The overall reputation of Jesuit colleges and universities today is higher than it has ever been. But this status has not come quickly or easily, and progress, as always, has left its wounded along the road…
Conversations has addressed aspects of this theme from the beginning, but most recently in its issue on the role of philosophy and theology (32), on how professional education is “Jesuit” (35), on revision of the core (38), and finally on the search for excellence (39). Change means competition, stress, tension, gain and loss. In some places the gain in prestige has come with a slip in morale, less free time, less socializing with fellow faculty and students, and a profound power shift from Jesuit dominance to leadership from lay men and women, many not Catholic, who may or may not buy into the traditional Jesuit and Catholic ethos.

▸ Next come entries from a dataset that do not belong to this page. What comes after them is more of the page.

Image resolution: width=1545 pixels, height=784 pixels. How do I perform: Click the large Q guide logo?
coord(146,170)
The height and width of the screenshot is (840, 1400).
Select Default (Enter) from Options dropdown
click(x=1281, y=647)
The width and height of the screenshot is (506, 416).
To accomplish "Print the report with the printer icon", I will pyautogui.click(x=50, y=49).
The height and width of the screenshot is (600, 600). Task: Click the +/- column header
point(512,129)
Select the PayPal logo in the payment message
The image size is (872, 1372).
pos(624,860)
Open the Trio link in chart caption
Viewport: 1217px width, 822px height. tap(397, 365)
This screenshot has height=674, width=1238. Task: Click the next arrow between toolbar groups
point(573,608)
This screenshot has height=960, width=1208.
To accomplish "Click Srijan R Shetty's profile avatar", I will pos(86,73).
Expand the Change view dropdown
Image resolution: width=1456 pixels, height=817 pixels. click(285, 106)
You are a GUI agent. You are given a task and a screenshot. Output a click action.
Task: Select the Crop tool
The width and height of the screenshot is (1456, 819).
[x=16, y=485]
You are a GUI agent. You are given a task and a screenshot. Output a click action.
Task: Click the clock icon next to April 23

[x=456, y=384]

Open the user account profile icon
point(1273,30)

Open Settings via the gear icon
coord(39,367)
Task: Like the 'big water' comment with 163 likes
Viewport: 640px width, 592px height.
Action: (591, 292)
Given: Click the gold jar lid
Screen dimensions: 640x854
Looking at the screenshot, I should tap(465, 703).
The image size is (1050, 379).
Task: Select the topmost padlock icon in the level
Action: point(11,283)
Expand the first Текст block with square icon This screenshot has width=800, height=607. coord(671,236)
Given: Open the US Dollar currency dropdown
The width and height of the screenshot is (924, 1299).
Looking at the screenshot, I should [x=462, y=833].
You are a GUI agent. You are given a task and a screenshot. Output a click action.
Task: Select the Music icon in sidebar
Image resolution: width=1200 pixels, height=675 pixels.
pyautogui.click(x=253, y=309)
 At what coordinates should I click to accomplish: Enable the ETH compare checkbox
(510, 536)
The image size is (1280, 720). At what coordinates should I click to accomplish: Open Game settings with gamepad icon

The story, which has unfolded over 110 years, begins with a little fantasy, which I referred to in Conversations #32, from Woodstock Letters, the journal published at the Jesuit theologate in Woodstock, Md., since 1872, which chronicled the history of the American Society of Jesus as it happened, in first person narratives, reflections, and obituaries. Two young Jesuit scholastics were walking along the road during summer vacation in 1892 while the older one instructed the younger, who was about to begin his teaching assignment, about the status of our institutions. One weakness he said, was that they had had to hire some lay persons for a while; but fear not, the following year the staffing would be 100 percent Jesuits. At that time there were 28 Jesuit institutions in the United States and Canada, 11 of which were boarding schools, with a total enrollment of 7,086; 22 of them are among the 28 colleges and universities in America today.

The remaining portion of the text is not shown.